The Legislature finds and declares all of the following:

(a)For every challenge facing this nation, there are numerous Internet sources pretending to be something they are not. With so much information shared on the Internet, it can be difficult to tell the difference between real news and fake news.

(b)Ordinary people once relied on publishers, editors, and subject matter experts to vet the information they consumed, but information shared on the Internet is disseminated rapidly and often without editorial oversight, making it easier for fake news to reach a large audience.

(c)A recent study has shown that the inability to distinguish between real news and fake news is particularly pronounced among young people.

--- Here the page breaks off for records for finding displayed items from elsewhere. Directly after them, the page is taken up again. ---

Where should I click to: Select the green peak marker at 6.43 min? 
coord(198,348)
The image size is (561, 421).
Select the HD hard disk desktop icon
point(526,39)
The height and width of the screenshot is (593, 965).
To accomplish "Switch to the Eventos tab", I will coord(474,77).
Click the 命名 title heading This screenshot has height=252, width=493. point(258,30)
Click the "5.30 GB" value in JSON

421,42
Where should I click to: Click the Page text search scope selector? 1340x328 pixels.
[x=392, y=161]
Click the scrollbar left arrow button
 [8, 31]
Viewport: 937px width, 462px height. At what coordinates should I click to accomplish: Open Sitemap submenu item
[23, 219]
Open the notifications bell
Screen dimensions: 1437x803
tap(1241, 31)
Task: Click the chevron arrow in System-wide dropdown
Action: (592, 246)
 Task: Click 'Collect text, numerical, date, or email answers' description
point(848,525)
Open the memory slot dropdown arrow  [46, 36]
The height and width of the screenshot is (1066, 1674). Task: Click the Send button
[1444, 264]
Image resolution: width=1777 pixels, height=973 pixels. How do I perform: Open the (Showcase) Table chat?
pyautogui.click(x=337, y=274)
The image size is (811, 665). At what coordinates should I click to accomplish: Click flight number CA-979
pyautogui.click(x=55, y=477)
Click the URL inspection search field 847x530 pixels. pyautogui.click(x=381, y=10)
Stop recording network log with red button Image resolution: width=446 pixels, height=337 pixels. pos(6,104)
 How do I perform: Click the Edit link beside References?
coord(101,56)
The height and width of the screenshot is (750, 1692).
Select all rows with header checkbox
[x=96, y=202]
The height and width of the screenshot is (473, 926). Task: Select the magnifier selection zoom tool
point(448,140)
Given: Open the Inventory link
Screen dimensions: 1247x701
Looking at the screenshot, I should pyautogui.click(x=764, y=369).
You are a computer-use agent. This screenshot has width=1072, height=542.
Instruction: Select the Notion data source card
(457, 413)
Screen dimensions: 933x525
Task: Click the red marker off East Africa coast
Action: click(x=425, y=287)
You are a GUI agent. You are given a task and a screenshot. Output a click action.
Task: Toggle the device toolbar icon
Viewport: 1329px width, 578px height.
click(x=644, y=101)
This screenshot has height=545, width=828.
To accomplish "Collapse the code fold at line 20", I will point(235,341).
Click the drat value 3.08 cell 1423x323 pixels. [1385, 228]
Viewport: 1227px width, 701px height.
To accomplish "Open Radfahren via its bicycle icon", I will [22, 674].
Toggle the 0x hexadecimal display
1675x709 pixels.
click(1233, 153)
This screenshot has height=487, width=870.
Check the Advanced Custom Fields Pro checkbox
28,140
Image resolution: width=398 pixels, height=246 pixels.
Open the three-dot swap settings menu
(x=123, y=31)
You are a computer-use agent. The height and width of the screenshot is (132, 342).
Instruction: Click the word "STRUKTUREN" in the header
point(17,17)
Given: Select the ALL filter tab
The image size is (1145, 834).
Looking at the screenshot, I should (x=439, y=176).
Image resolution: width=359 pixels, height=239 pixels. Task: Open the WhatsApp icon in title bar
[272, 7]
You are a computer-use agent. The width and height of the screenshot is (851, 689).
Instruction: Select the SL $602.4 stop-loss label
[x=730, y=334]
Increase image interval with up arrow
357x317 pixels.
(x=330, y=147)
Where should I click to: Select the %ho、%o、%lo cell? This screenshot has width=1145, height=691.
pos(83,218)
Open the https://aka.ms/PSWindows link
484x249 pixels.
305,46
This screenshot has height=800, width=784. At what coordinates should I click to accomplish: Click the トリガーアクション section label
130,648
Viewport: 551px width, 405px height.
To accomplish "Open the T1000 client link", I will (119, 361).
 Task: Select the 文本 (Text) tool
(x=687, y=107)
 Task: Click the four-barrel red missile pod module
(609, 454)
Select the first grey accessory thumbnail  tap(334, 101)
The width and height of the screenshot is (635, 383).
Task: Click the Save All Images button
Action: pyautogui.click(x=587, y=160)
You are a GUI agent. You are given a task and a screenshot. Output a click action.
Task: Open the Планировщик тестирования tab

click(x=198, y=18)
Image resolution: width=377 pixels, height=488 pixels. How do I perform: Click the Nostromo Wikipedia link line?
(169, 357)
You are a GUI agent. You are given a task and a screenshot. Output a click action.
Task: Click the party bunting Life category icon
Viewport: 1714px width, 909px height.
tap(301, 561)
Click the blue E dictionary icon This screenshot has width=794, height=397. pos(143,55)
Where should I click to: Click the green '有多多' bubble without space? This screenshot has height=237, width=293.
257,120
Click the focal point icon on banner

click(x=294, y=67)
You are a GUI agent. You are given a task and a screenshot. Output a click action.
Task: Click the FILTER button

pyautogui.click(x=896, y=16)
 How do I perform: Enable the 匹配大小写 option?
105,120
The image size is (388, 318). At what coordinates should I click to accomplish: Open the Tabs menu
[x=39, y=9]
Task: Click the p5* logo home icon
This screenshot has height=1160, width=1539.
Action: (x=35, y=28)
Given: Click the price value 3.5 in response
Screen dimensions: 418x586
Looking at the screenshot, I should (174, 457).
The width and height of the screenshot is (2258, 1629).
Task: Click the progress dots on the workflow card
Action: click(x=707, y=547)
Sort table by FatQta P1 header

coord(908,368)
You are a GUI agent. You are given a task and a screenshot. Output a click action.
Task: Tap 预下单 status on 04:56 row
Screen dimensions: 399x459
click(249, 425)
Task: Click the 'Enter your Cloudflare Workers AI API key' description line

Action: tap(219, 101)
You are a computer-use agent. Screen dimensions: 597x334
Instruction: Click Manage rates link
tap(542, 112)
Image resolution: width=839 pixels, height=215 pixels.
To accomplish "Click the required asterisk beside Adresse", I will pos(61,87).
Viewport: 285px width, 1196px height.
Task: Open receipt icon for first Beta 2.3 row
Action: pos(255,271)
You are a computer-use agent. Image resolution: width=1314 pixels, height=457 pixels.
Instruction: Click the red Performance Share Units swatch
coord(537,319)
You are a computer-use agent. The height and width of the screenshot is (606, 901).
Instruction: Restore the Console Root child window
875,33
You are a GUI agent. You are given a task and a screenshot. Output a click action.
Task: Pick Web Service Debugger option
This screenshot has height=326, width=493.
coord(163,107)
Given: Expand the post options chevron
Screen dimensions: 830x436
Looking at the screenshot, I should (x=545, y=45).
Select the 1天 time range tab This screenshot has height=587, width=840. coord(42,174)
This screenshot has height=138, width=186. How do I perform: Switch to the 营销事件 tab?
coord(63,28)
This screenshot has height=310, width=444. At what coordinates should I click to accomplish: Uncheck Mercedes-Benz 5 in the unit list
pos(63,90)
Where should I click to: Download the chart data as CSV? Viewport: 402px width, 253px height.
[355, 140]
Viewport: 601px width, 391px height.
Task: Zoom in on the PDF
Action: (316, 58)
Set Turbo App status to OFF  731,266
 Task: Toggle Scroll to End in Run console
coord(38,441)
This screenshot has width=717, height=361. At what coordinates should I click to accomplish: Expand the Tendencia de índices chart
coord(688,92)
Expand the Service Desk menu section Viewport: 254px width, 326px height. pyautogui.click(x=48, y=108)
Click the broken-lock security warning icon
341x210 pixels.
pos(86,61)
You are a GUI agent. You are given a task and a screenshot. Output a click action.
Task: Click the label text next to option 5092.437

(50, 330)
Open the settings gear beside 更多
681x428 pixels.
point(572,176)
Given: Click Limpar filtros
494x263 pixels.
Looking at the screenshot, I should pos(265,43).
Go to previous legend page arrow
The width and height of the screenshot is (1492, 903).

(d)Young people tend to accept information as presented, even without supporting evidence or citations, and rarely ask where it came from or try to verify it.

(e)Young people also struggle to tell the difference between native advertising, an increasingly common type of advertising that tries to sell or promote a product while posing as a news article, and real news stories.

(f)The inability of young people to distinguish between real news and fake news makes them less informed about important civic issues and poses a direct threat to our democracy.

SEC. 2.Section 51226.8 is added to the Education Code, to read:
51226.8.

(a)The Instructional Quality Commission shall develop, and the state board shall adopt, revised curriculum standards and frameworks for English language arts, mathematics, history-social science, and science that incorporate civic online reasoning.

(b)For purposes of this section, “civic online reasoning” means the ability to judge the credibility and quality of information found on Internet Web sites, including social media.